====== Source passage
Watching tumors on CT scan predict lung cancer
Small or slow-growing nodules discovered on a lung scan are unlikely to develop into tumors over the next two years, researchers reported on Wednesday.
The findings, reported in the New England Journal of Medicine, could help doctors decide when to do more aggressive testing for lung cancer. They could also help patients avoid unnecessarily aggressive and potentially harmful testing when lesions are found.
Lung cancer, the biggest cancer killer in the United States and globally, is often not diagnosed until it has spread. It kills 159,000 people a year in the United States alone.
The work is part of a larger effort to develop guidelines to help doctors decide what to do when such growths, often discovered by accident, appear in a scan.
High-tech X-rays called CT scans can detect tumors -- but they see all sorts of other blobs that are not tumors, and often the only way to tell the difference is to take a biopsy, a dangerous procedure.
Tested guidelines for dealing with the nodules do not exist, said Dr. James Mulshine of Rush University Medical Center in Chicago and David Jablons of the University of California San Francisco Cancer Center, in a Journal editorial.
Good guidelines could help make lung cancer screening practical, Dr. Rob van Klaveren of the Erasmus Medical Center in Rotterdam, the Netherlands, who led the new study, said in a telephone interview.
At the moment, routine lung cancer screening is considered impractical because of its high cost and because too many healthy people are called back for further testing.
All these recall CT scans give rise to a lot of anxiety, said van Klaveren.
SCREENING
The team looked at 7,557 people at high risk for lung cancer because they were current and former smokers. All received multidetector CT scans that measured the size of any suspicious-looking nodules.
Volunteers who had nodules over 9.7 millimeters in width, or had growths of 4.6 millimeters that grew fast enough to more than double in volume every 400 days, were sent for further testing. Of the 196 people who fell into that category, 70 were found to have lung cancer; 10 additional cases were found years later.
But of the 7,361 who tested negative during screening, only 20 lung cancer cases later developed.
In a second round of screening, done one year after the first, 1.8 percent were sent to the doctor because they had a nodule that was large or fast-growing. More than half turned out to have lung cancer.
The result means that if the screening test says you don't have lung cancer, you probably don't, the researchers said. The chances of finding lung cancer one and two years after a negative first-round test were 1 in 1,000 and 3 in 1,000 respectively, they concluded.
The study is part of a larger project, known as NELSON, designed to see if a screening program can, over the long term, cut lung cancer death rates by 25 percent. Final results are expected in 2015.
============
====== Data
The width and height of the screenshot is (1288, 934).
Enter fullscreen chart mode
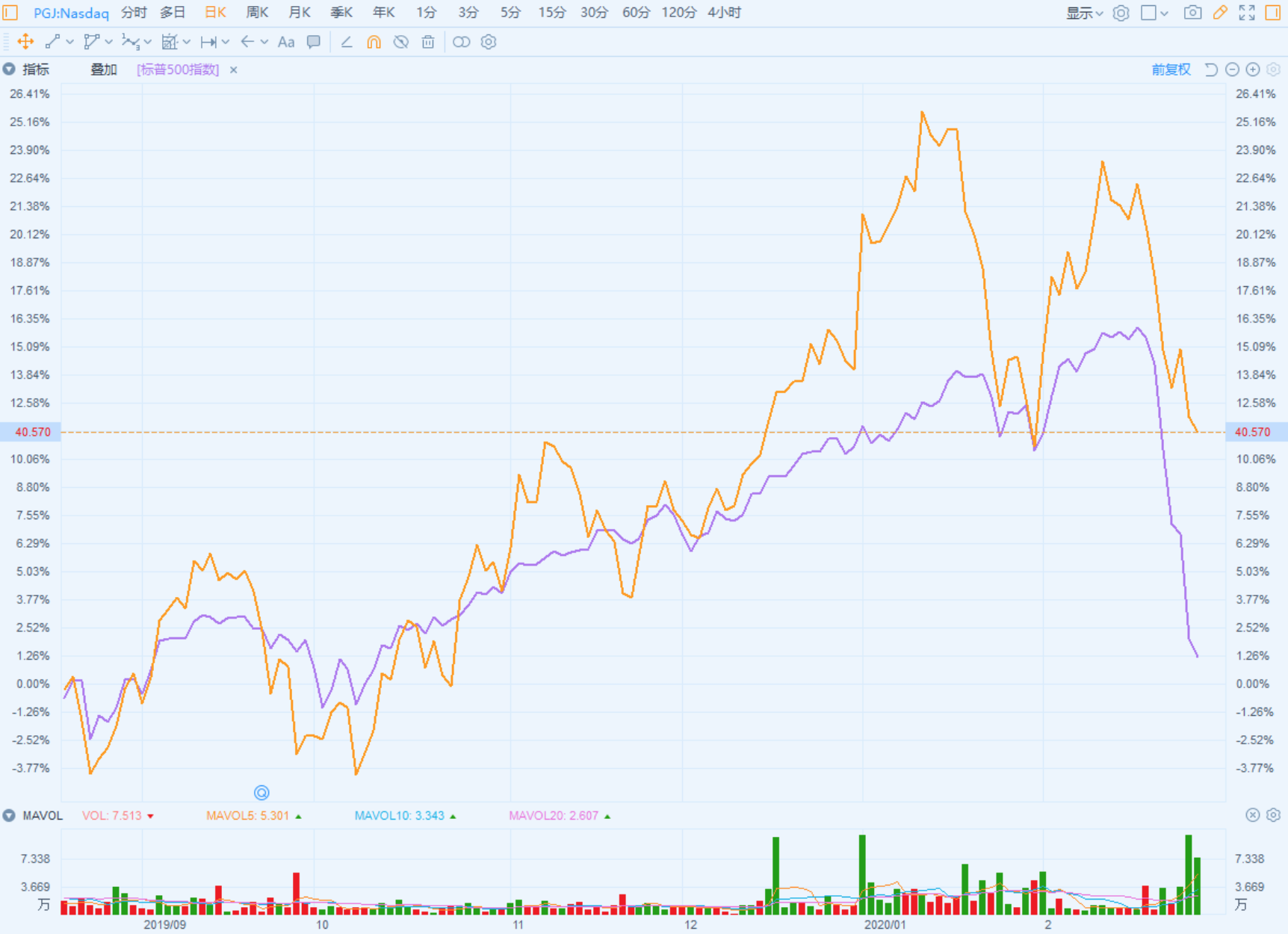tap(1247, 13)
============
### Exercise tasks
**1.** List every medical center or cancer center named in the lung-scan article.
**2.** According to the lung-scan article, when are final results of the NELSON project expected?
**3.** Do these statements agree with the lung-scan article? (a) The people in the study were current and former smokers. (b) More than half of the 196 people sent for further testing were found to have lung cancer. (c) Lung cancer kills 159,000 people a year worldwide.

### Solutions to the tasks
**1.**
- Rush University Medical Center in Chicago
- University of California San Francisco Cancer Center
- Erasmus Medical Center in Rotterdam, the Netherlands

**2.** In 2015.

**3.**
(a) Yes: "they were current and former smokers."
(b) No: "Of the 196 people who fell into that category, 70 were found to have lung cancer."
(c) No: "It kills 159,000 people a year in the United States alone."